There are some expectations that ECB would deliver and announce to conclude the APP in this week’s meeting. It would maintain that adjustment in interest rate would come “some time” after that, while President Christine Lagarde will reiterate the importance of graduality, flexibility and optionality. Still, there are some speculations that tightening cycle would come in September, followed by another hike before the end of the year.

Yet, the hawkish twist in ECB provided little support to Euro. Firstly, ECB is still going to lag behind other major central banks in tightening. Secondly, the ongoing impact of Russia invasion of Ukraine remains highly uncertain.

EUR/CHF gyrated lower last week but lost momentum after dipping to 1.0129. The structure of the fall from 1.0400 doesn’t warrant down trend resumption. But further decline will remain in favor as long as 1.0242 minor resistance holds. Break of 1.0129 will put EUR/CHF back on track to retest 0.9970 low. Nevertheless, break of 1.0242 minor resistance will likely revive some near term bullishness, and resume the rebound from 0.9970 through 1.0400 resistance.

AUD/CAD rally capped at 0.9514, awaits BoC for next move

Aussie was boosted higher last week after RBA abandoned its “patient” stance. The change in language is seen as an indication of pull ahead the first rate hike, probably to June meeting. Still RBA is lagging behind both BoC and RBNZ. Indeed, both the Canadian and New Zealand central banks are expected to continue with their tightening cycle this week. BoC is even expected to raise interest rate by 50bps, after recent strong inflation and job numbers.

AUD/CAD edged higher to 0.9514 last week but the rally was capped by 61.8% projection of 0.8906 to 0.9460 from 0.9169 at 0.9511. Another rise will remain mildly in favor as long as 0.9337 support holds. Break of 0.9514 will extend the whole rise from 0.8906 to 100% projection at 0.9723. However, firm break of 0.9337 will raise the chance that whole rebound from 0.8906 has completed, and bring deeper fall back to 0.9169 support. The next development would very much depend on how BoC rate decision plays out.

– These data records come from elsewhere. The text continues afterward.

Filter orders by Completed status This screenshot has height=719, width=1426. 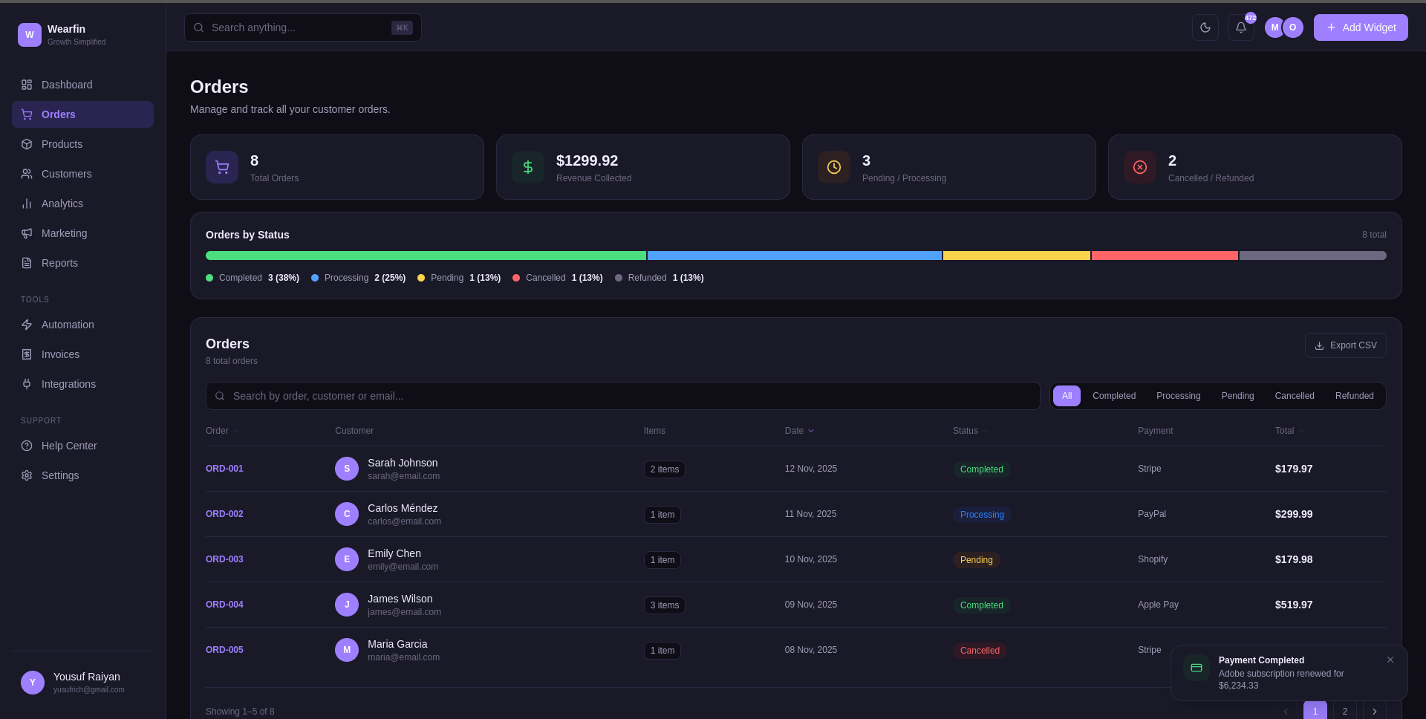coord(1113,396)
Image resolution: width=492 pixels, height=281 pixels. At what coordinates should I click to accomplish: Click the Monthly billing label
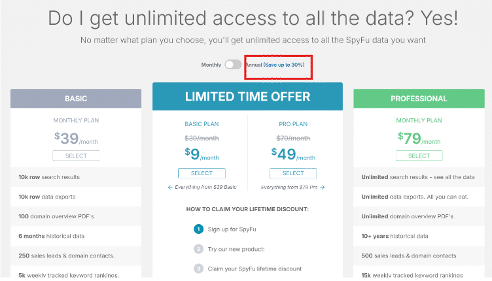tap(211, 65)
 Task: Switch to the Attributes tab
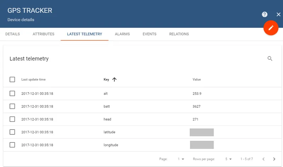[44, 34]
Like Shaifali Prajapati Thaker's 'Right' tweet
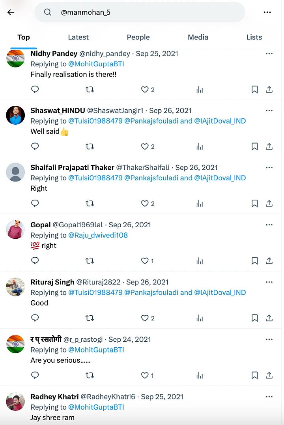The width and height of the screenshot is (284, 425). [x=145, y=204]
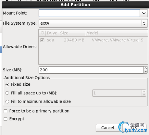The image size is (149, 135).
Task: Decrease Size (MB) with down arrow
Action: click(146, 72)
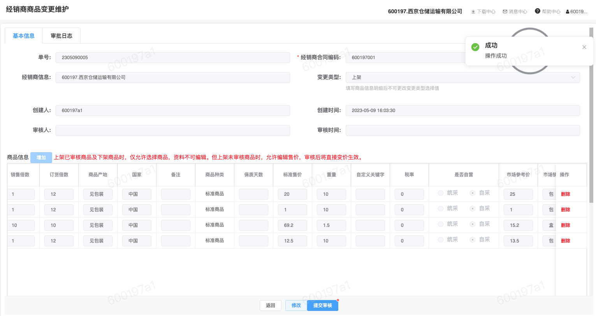Open the message center envelope icon
The width and height of the screenshot is (596, 316).
(505, 12)
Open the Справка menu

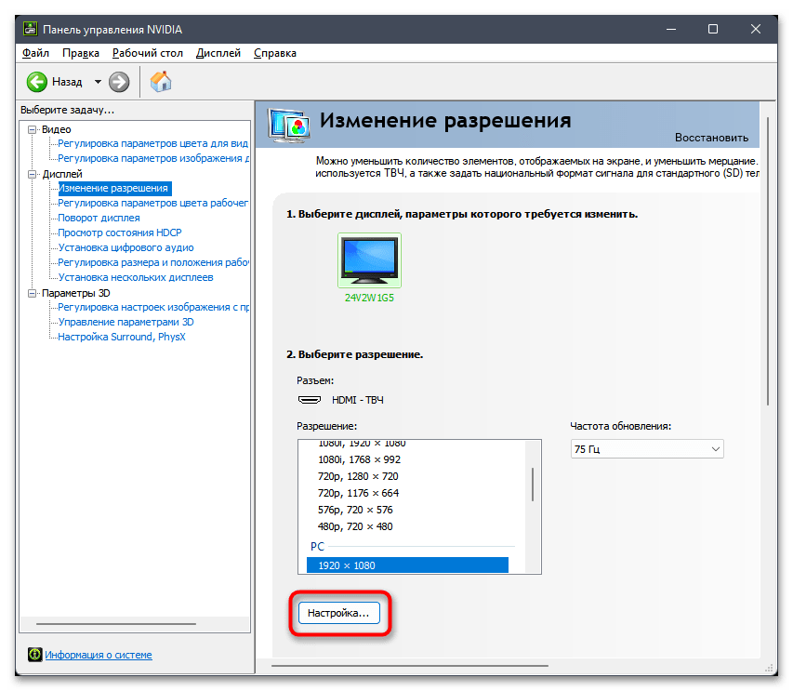click(274, 53)
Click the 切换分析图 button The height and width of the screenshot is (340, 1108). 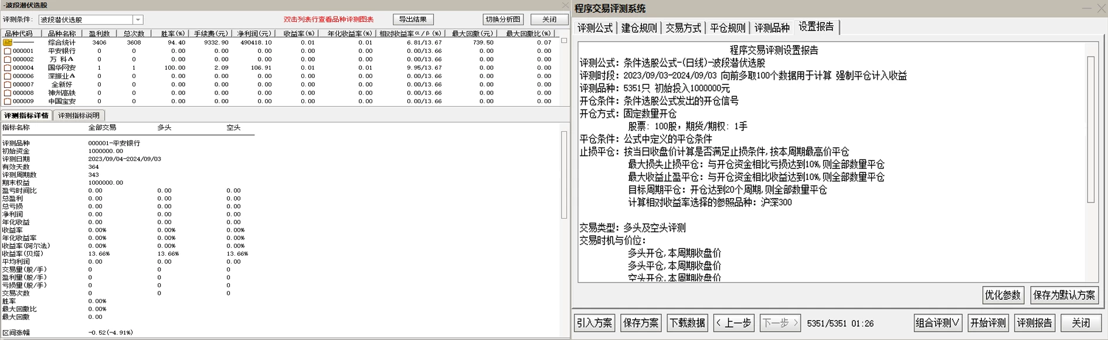click(503, 19)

Bitcoin’s corrective recovery finished at 48226?

Bitcoin’s fall from 48226 extended lower last week and closed below 55 day EMA (now at 43005). The development raises the chance that recovery from 33000 is merely a corrective pattern, that’s even completed with three waves up to 48226. If bitcoin cannot move back and sustain above 55 day EMA soon, risk will be on the downside. Further break of 37550 support will argue that the down trend from 68986 is ready to resume through 33000 low.

USD/JPY Weekly Outlook

USD/JPY’s rebound from 121.27 extended higher last week but upside was capped below 125.09 resistance. Initial bias remains neutral this week first. On the upside, firm break of 125.09 will resume larger up trend from 102.58. Further break of 125.85 long term resistance will pave the way to 130.04 long term projection level. Consolidation from 125.09 could still extend with another falling leg. But overall outlook will remain bullish as long as 121.17 support holds.

In the bigger picture, up trend from 98.97 (2016 low) is in progress for retesting 125.85 (2015 high). Sustained break there will confirm long term up trend resumption. Next target will be 61.8% projection of 75.56 (2011 low) to 125.85 (2015 high) from 98.97 at 130.04. This will now remain the favored case as long as 116.34 resistance turned support holds.

In the long term picture, the rise from 75.56 (2011 low) long term bottom to 125.85 (2015 high) is viewed as an impulsive move, no change in this view. Price actions from 125.85 are seen as a corrective pattern that might have completed at 98.97 already. Firm break of 125.85 will target 61.8% projection of 75.56 to 125.85 from 98.97 at 130.04. Next is 100% projection at 149.26, which is close to 147.68 (1998 high).